> **WHAT TO PRODUCE**
Rewrite the entries below, replacing "accomplish" with "carry out" and leaving everything else unchanged.
-- start of EXTRACTED ENTRIES --
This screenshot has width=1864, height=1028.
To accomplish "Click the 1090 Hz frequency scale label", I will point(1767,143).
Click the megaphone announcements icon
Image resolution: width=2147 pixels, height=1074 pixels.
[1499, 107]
-- end of EXTRACTED ENTRIES --
> **ANSWER FOR THE TASK**
This screenshot has width=1864, height=1028.
To carry out "Click the 1090 Hz frequency scale label", I will point(1767,143).
Click the megaphone announcements icon
Image resolution: width=2147 pixels, height=1074 pixels.
[1499, 107]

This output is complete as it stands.